1985 Geroux riding my motorcycle in the alley
But trust me, when you are losing a battery a week, a car radio a month, sleep every night, bullets flying is almost preferable.
As you know by now, we took over the rear apartment, so far from the main street, that you almost needed a police escort to get to your front door.
If Scarff Street was off the grid, then the alley behind Scarff Street was visible only by CIA spy satellite.
If Scarff Street was scary at the front of the building, where normal people picked up their mail, it was Mr. toads wild ride on crack where we lived.
That’s because we inhabited the apartment over the alley, where we were subjected to rocks thrown at our windows constantly. Once, I’m certain, a gun shot was fired from down below. I never did find a bullet in the ceiling or Mr. Ed, but I’m positive it happened. I believe the bullet richochetted off one of the metal security bars.
The alley was a war zone where the Harpy’s were the home team and we were tresspassing on their turf.
Back in this alley it was the United States of Chop Shop America where cars came and went and LAPD never once surfaced.
The Harpy’s, like a dog with a fire hydrant, stained their mark on everything not nailed down back here. HARPY’S was spray painted on cinder block walls and across wooden sheds. HARPY’S was tagged on dumpsters and old cars.
As luck would have it, our apartment came with 2 parking spots. Of course both were in the car port below our home, accessible to the alley and all miscreants who roamed here.
It created a sense of isolation that was both frightening, but also exilerating.
The alley was dusty and dirt filled. Grass grew between cracks in what little asphalt there was.
Like a voyuer, I often found myself staring out the kitchen window to see the odd array of ghetto life that this concrete terrarium contained.
In the stench of this palpable lawlessness, I would see transients poke through dumpsters and miscreants checking car doors to see if they were locked. I once saw two bag women with no teeth fighting each other. The only reason the brawl ended is because one of the old hags bent over to vomit.

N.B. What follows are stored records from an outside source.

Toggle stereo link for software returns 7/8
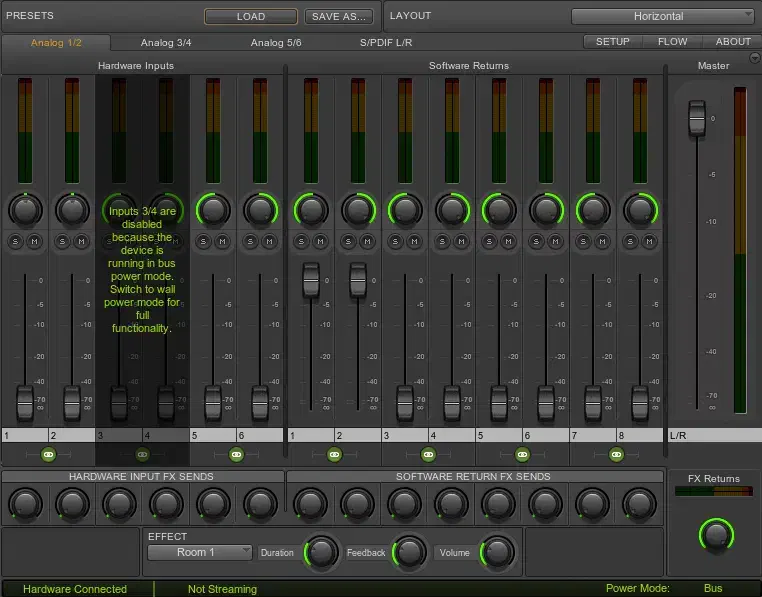This screenshot has height=597, width=762. pos(617,454)
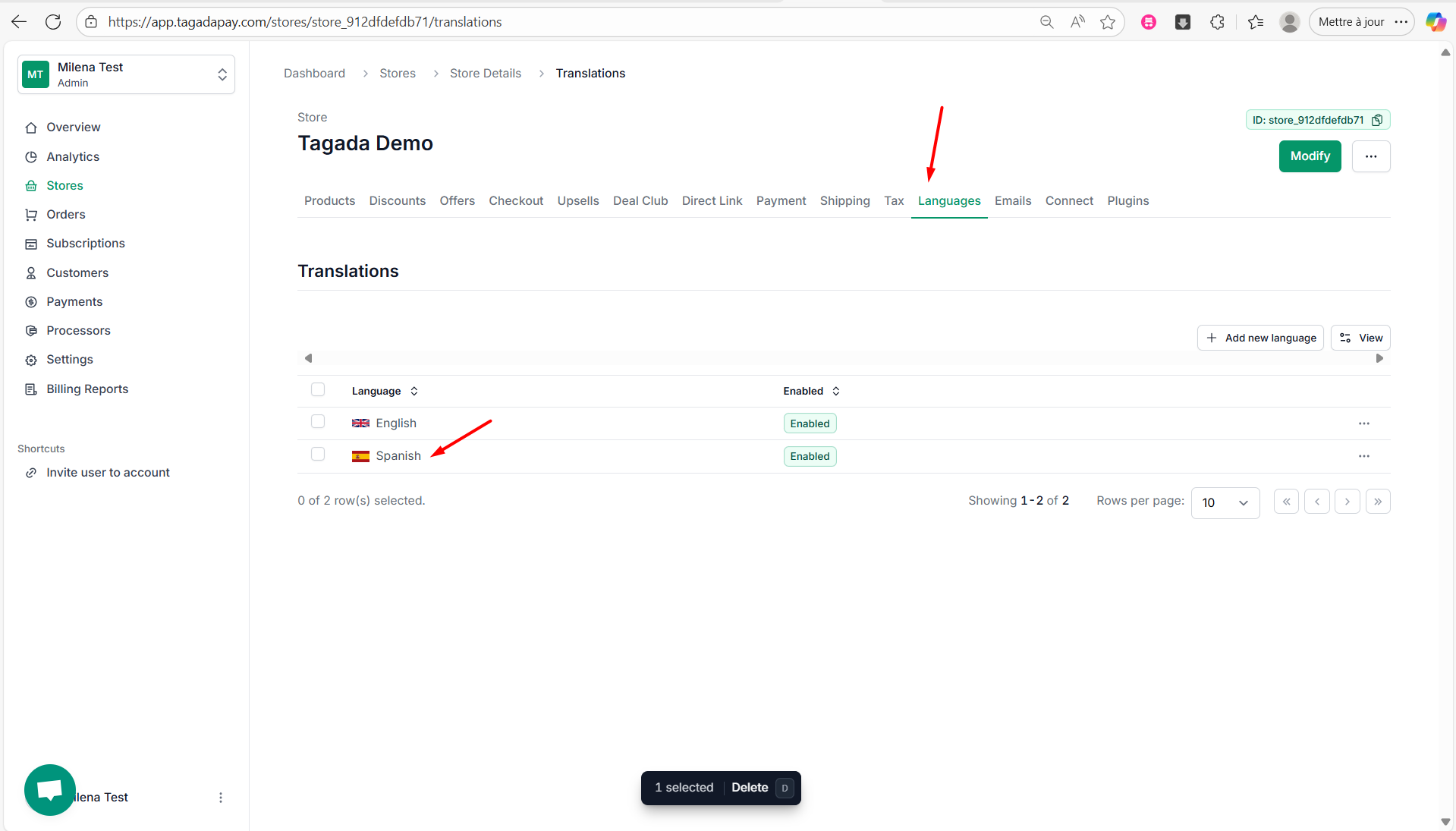Open row actions for the English language
1456x831 pixels.
click(x=1363, y=423)
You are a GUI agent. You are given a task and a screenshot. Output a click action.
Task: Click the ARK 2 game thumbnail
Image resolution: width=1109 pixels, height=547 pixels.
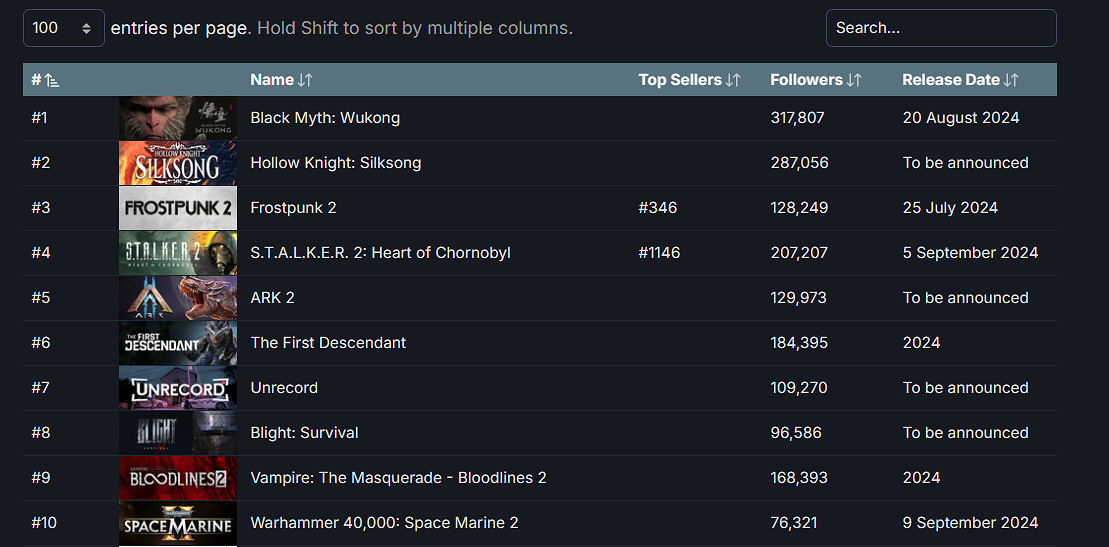(178, 298)
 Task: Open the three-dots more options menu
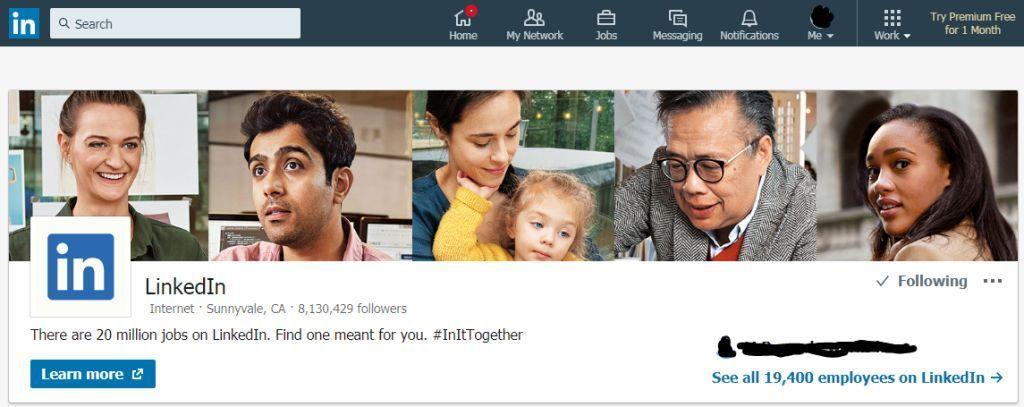[x=993, y=281]
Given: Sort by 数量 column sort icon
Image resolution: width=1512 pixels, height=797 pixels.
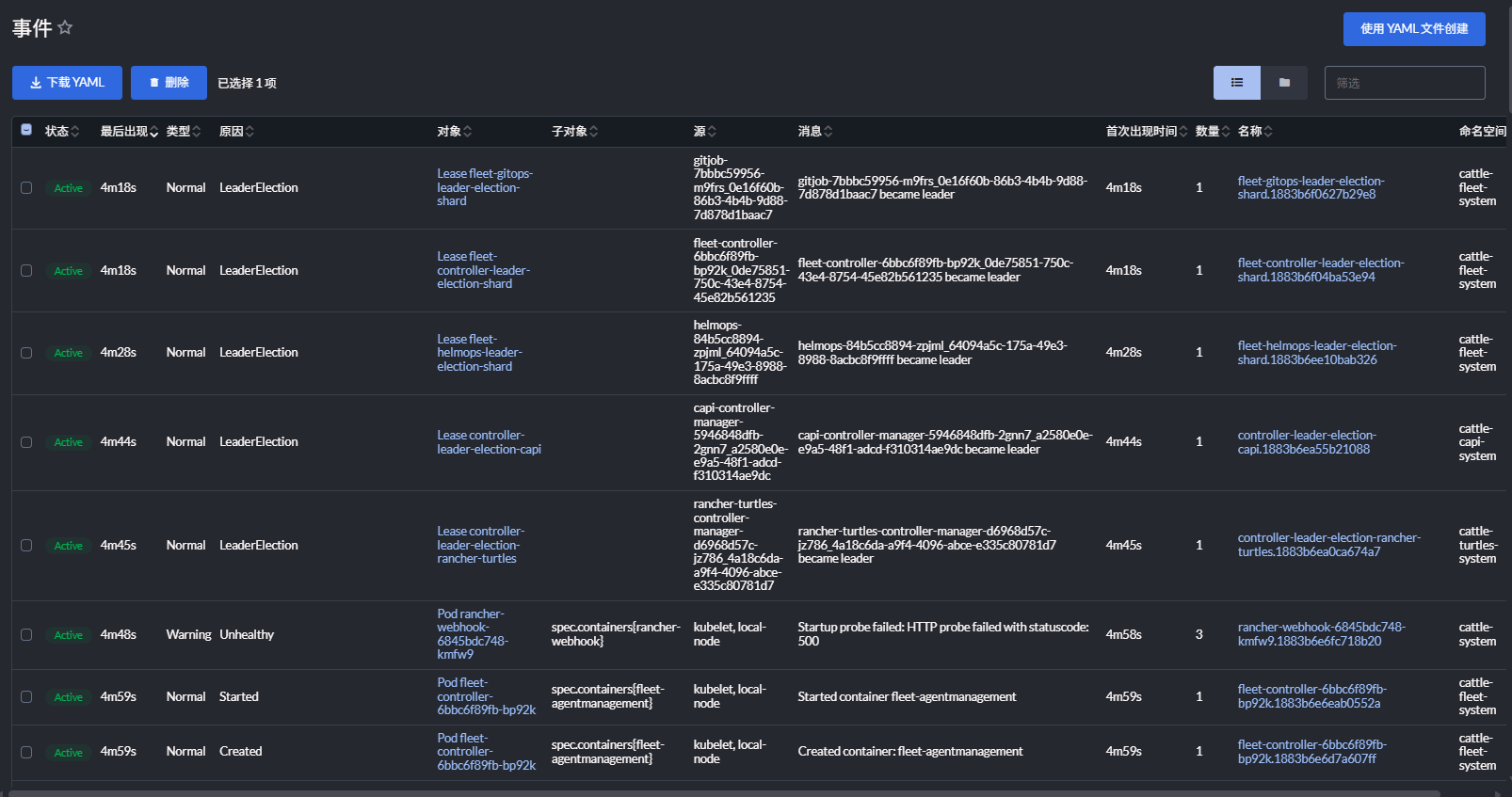Looking at the screenshot, I should pyautogui.click(x=1226, y=132).
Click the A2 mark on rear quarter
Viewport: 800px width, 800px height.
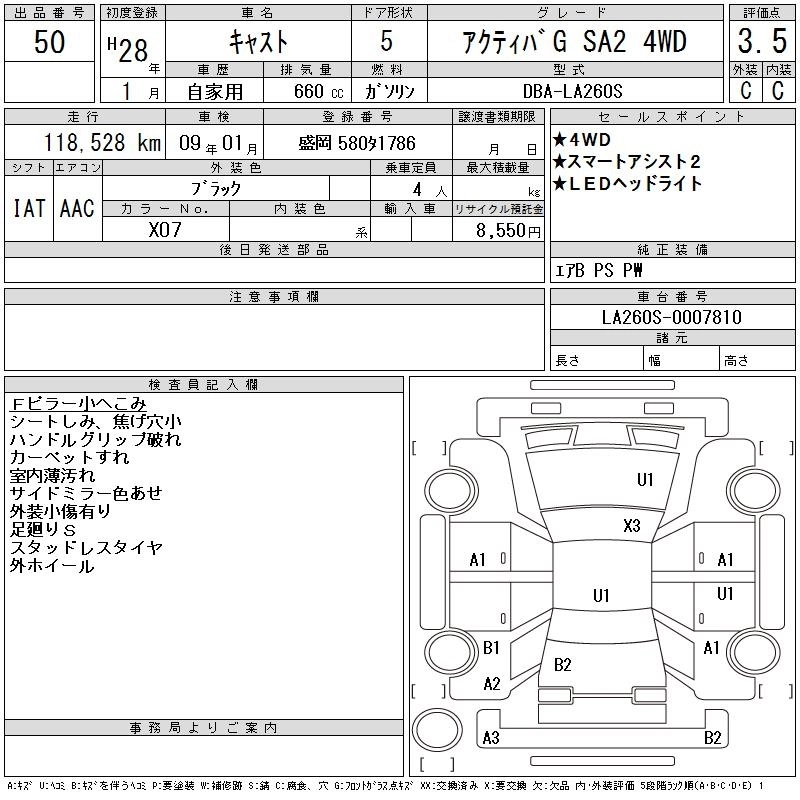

Buildings lined the alley like a 2 story canyon in the wild west. Papers blew like tumbleweeds and sound resonated eerily off the facade. There was a nauseating stillness in the alley because it was closed on all sides by barriers. Even air didn’t want to be back here for fear of getting jacked.
I remember looking down the alley one day, and the shell of a Corvette was rocking uneasily in the breeze. No engine, no wheels, no seats. Just a fiberglass Corvette, that had been literally cut in half. The front and back of the car had been scooped out like a hyena sucks the marrow out of a bone. The only thing left was the fiberglass casing of a car stolen from who knows where and dumped behind our home.
Days later the shell of the car would be replaced with another vehicle. Sometimes it was on blocks, sometimes there wasn’t enough car left to jack up.
The Harpy’s were a mostly invisible group of parasites who quickly came to dislike the crazy college boys in the end apartment.
Gilmore and I had motorcycles. Mine was an XL 500 Enduro. It was basically a street legal dirt bike. It was tall and had knobby tires. It was a terrible motorcyle for most of the L.A. highway system, but it was perfect for this wild west alley.
I would ride the bike up and down the alley trying to do wheelies, to let the Harpy’s know that this alley, much to their chagrin was in America and we, unlike them, were citizens. I made sure the bike was secured with a logging chain to the stairwell.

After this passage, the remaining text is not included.